PROBLEM STATEMENT :: Filtering the records below, copy only those lines that include the word "column".
** Opening EXERCISE MATERIAL block **
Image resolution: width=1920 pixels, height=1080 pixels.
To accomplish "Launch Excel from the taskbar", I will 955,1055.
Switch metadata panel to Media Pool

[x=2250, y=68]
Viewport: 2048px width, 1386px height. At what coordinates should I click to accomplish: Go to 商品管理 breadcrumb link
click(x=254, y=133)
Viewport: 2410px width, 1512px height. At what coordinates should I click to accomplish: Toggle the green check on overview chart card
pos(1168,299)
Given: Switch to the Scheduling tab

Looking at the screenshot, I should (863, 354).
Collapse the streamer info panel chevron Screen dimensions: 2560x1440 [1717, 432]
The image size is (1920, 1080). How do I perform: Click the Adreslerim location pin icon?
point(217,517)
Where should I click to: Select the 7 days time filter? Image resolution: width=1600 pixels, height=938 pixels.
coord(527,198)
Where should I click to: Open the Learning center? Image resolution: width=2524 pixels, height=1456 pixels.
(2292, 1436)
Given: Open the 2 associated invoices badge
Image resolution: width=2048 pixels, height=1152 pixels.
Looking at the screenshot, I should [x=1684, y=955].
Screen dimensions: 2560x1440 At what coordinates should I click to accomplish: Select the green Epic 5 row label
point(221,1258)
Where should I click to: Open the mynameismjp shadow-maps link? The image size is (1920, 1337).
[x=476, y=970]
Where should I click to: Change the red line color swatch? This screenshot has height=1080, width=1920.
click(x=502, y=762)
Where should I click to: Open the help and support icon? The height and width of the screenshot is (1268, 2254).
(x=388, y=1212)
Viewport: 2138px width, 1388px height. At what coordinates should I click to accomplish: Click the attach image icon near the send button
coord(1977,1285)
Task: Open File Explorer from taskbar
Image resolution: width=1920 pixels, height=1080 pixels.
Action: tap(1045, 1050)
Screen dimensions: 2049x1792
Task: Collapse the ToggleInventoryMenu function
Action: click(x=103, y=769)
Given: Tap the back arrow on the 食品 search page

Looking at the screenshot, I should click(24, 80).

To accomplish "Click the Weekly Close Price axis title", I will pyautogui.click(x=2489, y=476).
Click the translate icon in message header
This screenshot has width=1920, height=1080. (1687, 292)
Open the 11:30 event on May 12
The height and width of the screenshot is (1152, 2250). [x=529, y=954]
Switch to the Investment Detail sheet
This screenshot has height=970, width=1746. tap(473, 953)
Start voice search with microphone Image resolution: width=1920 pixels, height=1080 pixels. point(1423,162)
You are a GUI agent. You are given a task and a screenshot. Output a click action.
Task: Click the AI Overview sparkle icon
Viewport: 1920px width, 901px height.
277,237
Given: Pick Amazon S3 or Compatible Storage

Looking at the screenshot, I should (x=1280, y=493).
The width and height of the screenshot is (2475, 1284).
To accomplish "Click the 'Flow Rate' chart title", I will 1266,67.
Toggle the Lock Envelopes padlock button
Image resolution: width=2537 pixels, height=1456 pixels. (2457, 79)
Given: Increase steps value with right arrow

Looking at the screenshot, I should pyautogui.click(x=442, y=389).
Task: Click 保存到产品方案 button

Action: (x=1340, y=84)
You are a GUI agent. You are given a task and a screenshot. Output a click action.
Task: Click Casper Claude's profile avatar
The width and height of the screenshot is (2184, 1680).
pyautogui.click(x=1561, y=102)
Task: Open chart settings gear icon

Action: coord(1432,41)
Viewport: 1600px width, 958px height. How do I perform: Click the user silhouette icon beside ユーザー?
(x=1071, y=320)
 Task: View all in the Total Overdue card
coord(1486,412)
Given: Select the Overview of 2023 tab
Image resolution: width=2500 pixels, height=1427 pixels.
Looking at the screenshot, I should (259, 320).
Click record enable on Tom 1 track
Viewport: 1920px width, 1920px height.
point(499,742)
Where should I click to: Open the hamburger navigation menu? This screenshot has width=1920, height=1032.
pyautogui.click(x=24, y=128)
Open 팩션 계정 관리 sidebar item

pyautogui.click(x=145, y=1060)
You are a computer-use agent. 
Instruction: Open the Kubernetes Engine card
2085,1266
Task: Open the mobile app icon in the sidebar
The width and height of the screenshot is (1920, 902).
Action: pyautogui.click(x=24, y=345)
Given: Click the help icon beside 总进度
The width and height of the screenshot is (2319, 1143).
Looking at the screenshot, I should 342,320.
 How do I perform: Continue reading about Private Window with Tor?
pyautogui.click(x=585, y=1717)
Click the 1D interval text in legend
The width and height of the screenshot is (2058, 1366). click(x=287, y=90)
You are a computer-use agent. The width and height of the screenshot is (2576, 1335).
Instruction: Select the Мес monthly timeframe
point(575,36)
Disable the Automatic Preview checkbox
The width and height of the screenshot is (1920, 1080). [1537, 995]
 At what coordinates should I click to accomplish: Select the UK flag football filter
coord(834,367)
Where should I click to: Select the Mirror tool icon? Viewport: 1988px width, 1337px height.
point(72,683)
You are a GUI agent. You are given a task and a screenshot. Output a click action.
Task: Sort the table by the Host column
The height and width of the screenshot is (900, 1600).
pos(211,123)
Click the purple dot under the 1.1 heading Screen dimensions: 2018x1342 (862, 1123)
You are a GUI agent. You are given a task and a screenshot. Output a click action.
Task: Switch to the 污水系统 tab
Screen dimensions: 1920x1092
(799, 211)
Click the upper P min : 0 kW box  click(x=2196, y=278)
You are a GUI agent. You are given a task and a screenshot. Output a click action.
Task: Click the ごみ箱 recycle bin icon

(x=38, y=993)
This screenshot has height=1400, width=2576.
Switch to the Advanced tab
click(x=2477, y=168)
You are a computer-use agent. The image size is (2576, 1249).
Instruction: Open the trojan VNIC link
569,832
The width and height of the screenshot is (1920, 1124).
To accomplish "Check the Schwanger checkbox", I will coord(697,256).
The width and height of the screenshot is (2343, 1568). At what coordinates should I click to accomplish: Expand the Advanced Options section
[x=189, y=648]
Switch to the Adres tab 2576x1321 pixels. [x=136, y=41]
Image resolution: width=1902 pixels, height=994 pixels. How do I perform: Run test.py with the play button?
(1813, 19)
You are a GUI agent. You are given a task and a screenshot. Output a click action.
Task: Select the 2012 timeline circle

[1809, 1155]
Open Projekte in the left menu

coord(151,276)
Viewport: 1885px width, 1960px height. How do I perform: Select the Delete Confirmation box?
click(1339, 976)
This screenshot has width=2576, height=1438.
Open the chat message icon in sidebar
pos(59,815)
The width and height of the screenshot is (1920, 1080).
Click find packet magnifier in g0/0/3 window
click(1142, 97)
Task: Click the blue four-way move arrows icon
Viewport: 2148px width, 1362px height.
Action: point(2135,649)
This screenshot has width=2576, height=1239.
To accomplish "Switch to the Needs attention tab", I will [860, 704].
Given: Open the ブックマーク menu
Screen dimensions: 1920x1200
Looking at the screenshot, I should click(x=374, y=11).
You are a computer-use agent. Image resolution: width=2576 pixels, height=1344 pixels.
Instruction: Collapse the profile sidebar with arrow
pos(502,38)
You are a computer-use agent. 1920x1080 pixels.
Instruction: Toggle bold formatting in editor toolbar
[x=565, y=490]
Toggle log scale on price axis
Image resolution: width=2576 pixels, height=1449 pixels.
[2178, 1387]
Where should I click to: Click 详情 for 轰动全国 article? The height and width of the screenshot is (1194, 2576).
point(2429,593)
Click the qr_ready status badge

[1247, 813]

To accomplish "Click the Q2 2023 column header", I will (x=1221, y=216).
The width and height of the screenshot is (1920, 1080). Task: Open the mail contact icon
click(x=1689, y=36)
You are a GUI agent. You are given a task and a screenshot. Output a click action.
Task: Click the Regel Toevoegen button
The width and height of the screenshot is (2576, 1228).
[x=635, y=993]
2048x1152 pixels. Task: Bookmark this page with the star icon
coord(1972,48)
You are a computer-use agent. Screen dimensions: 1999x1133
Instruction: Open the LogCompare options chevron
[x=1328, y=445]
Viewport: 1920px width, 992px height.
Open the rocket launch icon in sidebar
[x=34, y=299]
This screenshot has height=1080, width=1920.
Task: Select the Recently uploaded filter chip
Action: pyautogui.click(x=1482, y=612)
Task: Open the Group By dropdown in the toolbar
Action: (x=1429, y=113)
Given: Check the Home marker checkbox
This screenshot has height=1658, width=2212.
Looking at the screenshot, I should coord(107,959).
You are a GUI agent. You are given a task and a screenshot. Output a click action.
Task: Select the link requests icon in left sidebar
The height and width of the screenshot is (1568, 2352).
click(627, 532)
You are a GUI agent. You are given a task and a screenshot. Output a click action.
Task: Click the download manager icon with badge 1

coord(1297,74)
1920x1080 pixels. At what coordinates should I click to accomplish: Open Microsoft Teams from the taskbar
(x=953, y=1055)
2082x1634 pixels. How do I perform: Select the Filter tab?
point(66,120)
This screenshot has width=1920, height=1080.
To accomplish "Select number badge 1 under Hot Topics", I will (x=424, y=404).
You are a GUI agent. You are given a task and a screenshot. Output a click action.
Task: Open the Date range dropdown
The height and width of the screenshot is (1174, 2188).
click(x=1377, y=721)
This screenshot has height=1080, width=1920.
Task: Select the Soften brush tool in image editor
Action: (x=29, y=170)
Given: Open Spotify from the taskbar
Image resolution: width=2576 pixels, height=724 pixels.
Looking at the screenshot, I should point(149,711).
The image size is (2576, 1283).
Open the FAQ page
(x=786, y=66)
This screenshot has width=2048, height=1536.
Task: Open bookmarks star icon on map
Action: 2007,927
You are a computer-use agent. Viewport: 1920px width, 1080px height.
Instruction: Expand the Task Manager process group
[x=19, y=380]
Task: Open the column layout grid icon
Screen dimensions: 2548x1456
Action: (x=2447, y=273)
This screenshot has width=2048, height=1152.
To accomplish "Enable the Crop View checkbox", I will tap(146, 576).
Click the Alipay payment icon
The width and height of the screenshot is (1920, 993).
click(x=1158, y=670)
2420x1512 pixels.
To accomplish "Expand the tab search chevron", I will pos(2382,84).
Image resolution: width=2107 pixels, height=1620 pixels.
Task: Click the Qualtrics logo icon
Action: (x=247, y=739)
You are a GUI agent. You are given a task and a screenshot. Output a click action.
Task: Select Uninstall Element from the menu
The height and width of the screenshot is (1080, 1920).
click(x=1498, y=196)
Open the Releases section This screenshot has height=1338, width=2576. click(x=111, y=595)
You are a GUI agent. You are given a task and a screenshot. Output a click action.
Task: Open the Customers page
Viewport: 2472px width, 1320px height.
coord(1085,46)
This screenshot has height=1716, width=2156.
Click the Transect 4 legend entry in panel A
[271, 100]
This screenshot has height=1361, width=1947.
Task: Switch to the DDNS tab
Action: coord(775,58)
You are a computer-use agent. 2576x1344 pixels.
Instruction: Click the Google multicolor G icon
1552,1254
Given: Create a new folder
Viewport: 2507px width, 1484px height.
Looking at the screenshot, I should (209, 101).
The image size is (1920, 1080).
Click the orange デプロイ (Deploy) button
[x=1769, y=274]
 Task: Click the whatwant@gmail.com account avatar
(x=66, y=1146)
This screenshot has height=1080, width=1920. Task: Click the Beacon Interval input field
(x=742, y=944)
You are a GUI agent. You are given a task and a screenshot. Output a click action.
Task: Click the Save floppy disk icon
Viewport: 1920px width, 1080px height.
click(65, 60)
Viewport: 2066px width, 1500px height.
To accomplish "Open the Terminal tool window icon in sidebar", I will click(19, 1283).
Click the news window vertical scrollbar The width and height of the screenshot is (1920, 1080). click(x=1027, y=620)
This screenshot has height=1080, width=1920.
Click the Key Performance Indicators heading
** Closing EXERCISE MATERIAL block **
SOLUTION TO THE EXERCISE ::
Task: Sort the table by the Host column
To accomplish "Click the Q2 2023 column header", I will (x=1221, y=216).
Task: Open the column layout grid icon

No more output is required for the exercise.